Welcome to Wednesday, money nerds. J.D. here with a collection of interesting stories for you.

I don’t often share podcasts here because I don’t listen to podcasts. They just don’t work for me. That said, our first item today is a podcast that sounds interesting. If I were to listen to podcasts, I would listen to it. 😉

How to ask for a raise (and actually get it). [The Struggle is Real podcast] — “Negotiating a raise early in your career can lead to a 6-figure increase in your lifetime earnings. And that is just one negotiation. By developing your negotiation skills and making a habit of consistently asking for a raise throughout your career, you’re bound to outearn a peer who starts at a similar salary by a long shot.”

“One hundred things I know.” [Mari Andrew] — “In this newsletter I’m more interested in exploring what I don’t know rather than what I know, but I’ll make an exception to share a few things that have made my life richer, and could potentially make yours a bit easier.”

Feeling mortgage-rate envy? You’re not alone. [The New York Times gift article] — “American homeowners now stand on two sides of a divide. On one side are those who had the good fortune to buy or refinance between 2020 and early 2022, and now enjoy notably low monthly interest payments on their principal. On the other side: everyone else.” [Kim and I bought in August 2021. Our mortgage rate is 2.63%. With that rate, we would be insane to ever sell this house.]
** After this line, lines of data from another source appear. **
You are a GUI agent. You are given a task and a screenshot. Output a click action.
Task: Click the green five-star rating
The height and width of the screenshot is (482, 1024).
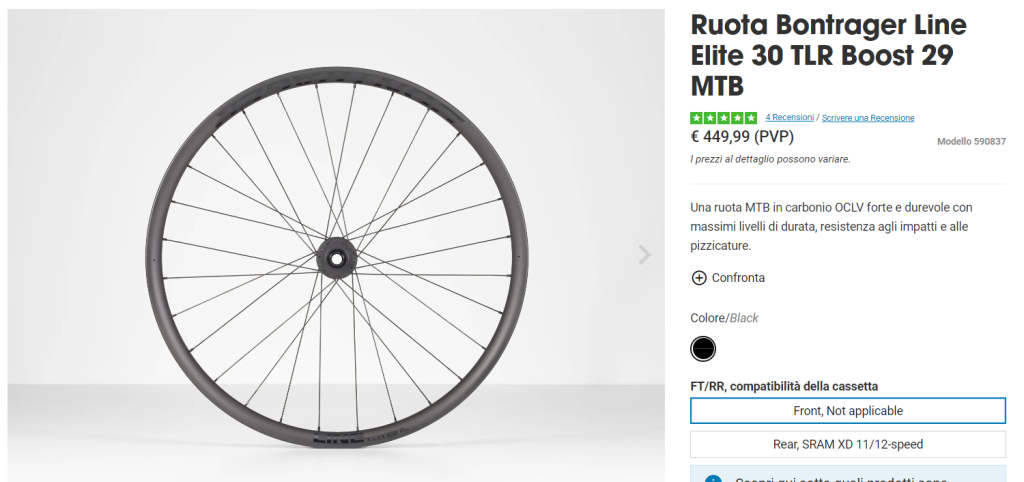click(723, 118)
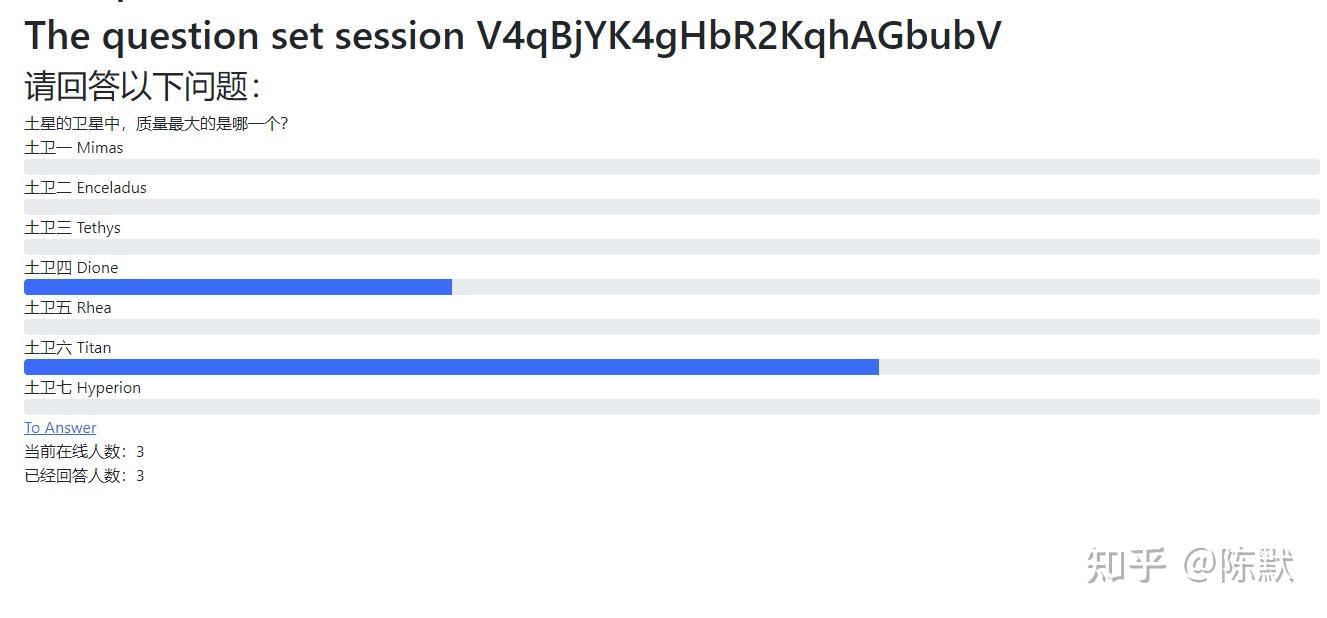Click the 请回答以下问题 subheading

pyautogui.click(x=142, y=86)
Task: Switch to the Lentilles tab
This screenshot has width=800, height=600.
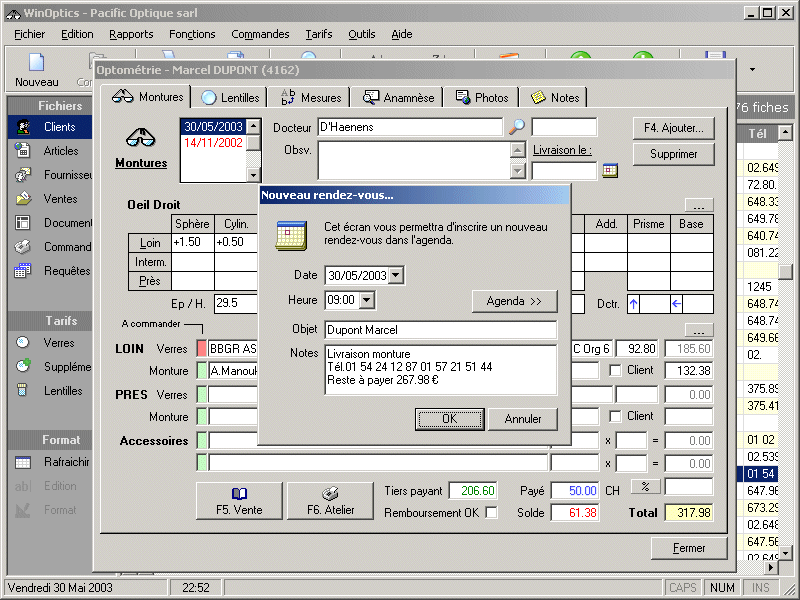Action: [231, 97]
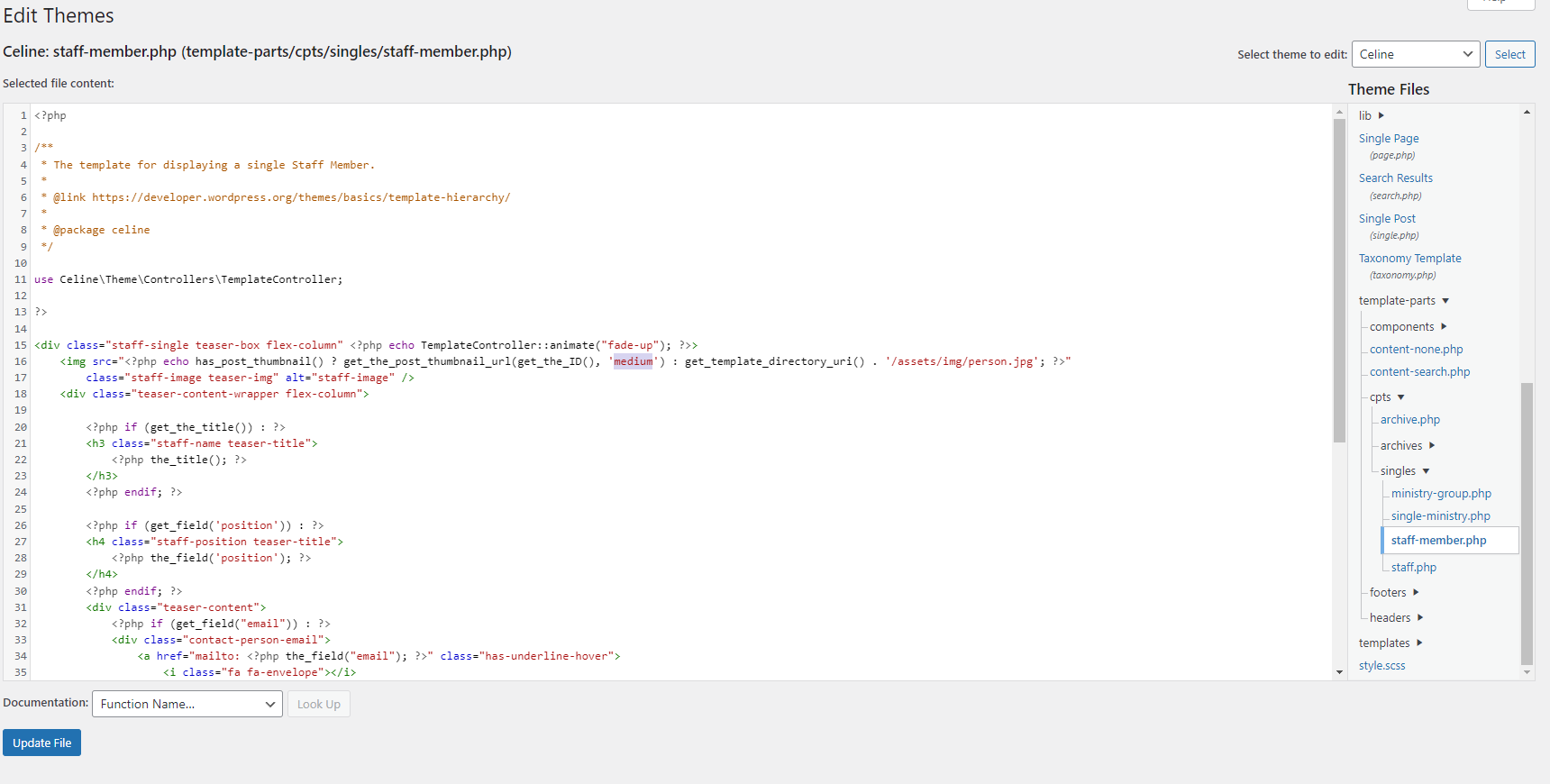Click the Look Up button

coord(318,704)
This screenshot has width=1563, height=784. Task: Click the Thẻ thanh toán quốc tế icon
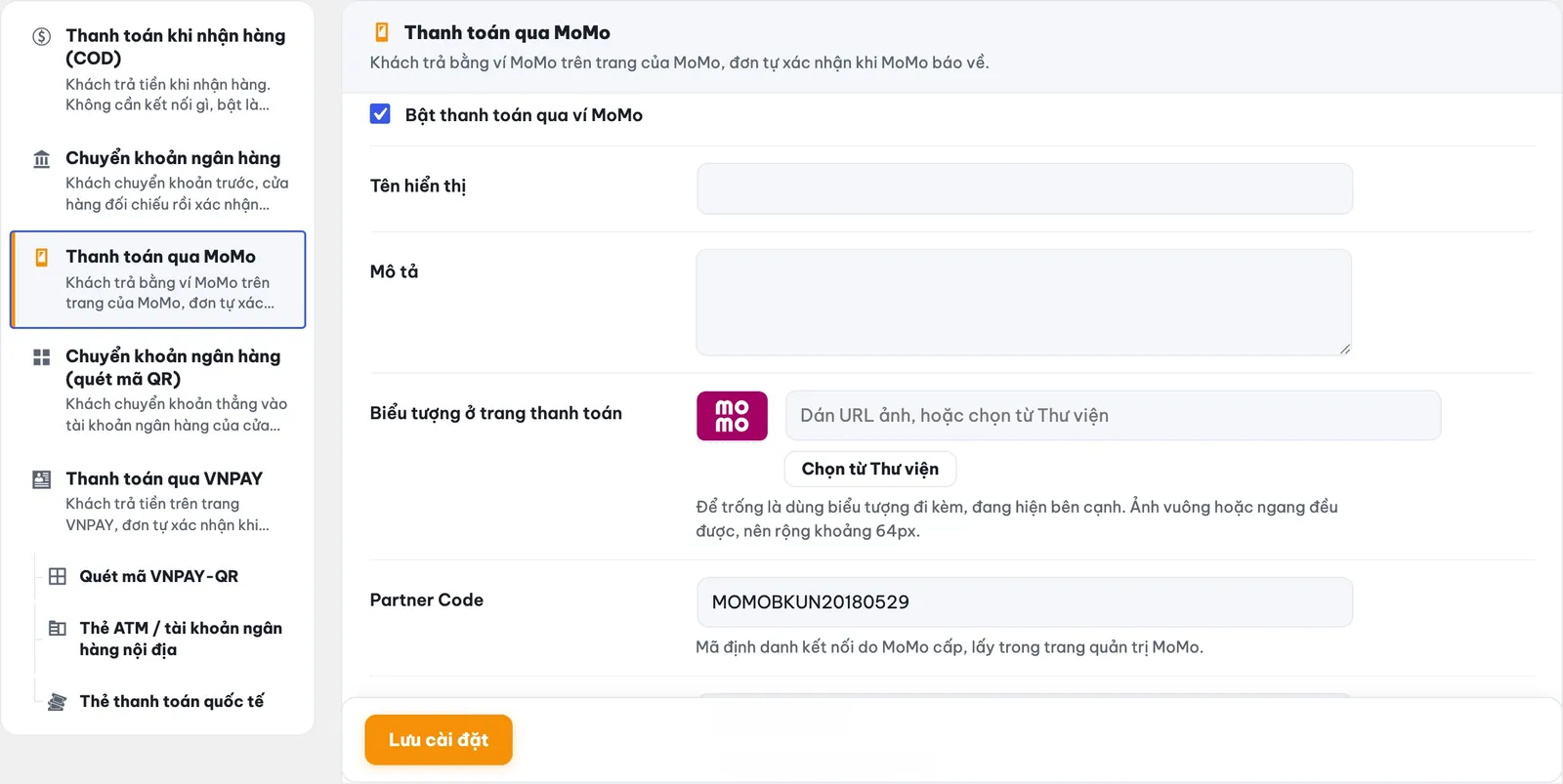pyautogui.click(x=58, y=702)
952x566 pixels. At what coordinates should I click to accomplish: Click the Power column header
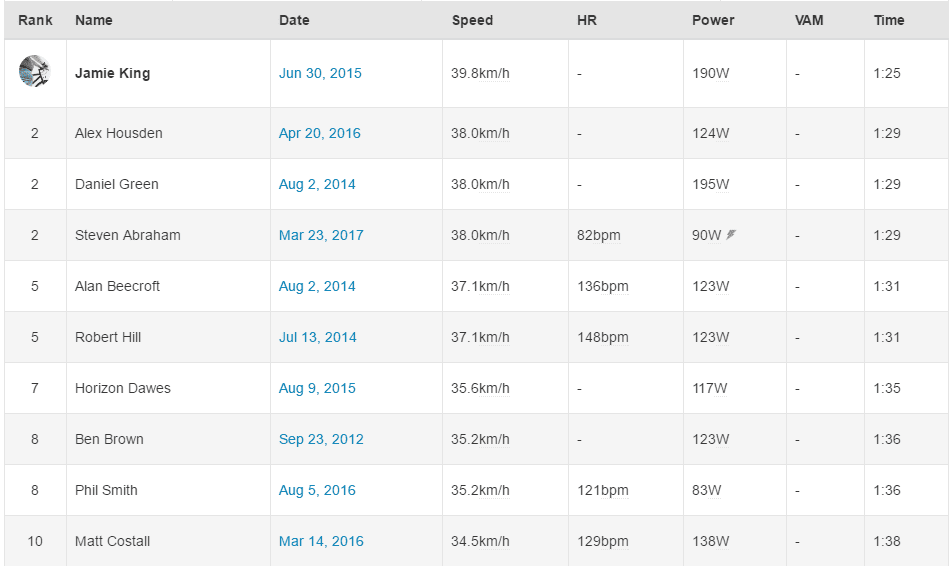point(713,21)
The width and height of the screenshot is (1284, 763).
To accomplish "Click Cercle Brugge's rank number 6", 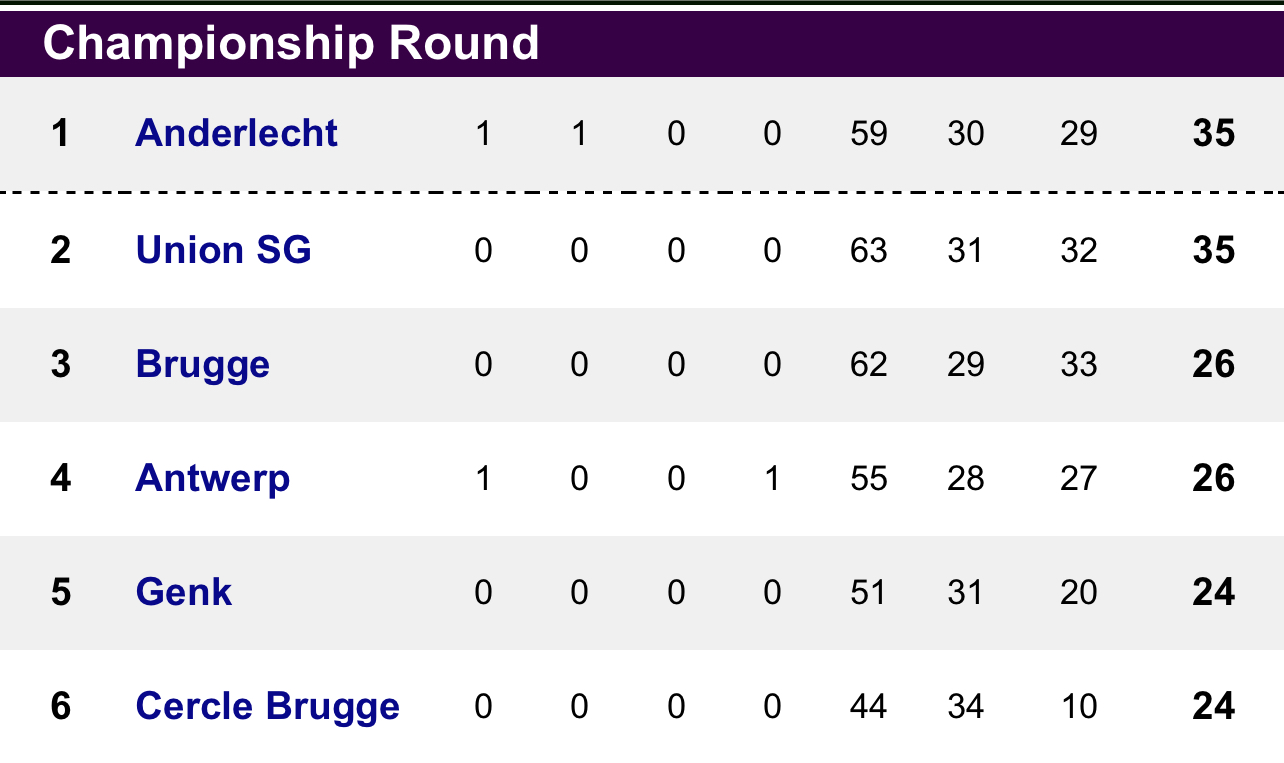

How much does it cost to build a house? [Architectural Digest] — “According to the National Association of Home Builders, the sale of newly built homes is on the rise as of May 2023. Still, the home building process can be a daunting task, though with proper research and planning, owning your dream home is a possibility. In this guide from AD, we break down everything you need to know about home building costs.”

Lastly, here’s a video I enjoyed last week. It’s a sixteen-minute look at the most popular junk food from the 20th century.

I was born in 1969, so a lot of the stuff from about 1959 to 1989 is right up my alley. Why was pizza so popular when I was a kid? Because it became popular in the late 1950s. Chips Ahoy! Pop-Tarts. Pringles. Pop Rocks. Sour Patch Kids. All part of my childhood. And all things I crave as an adult haha.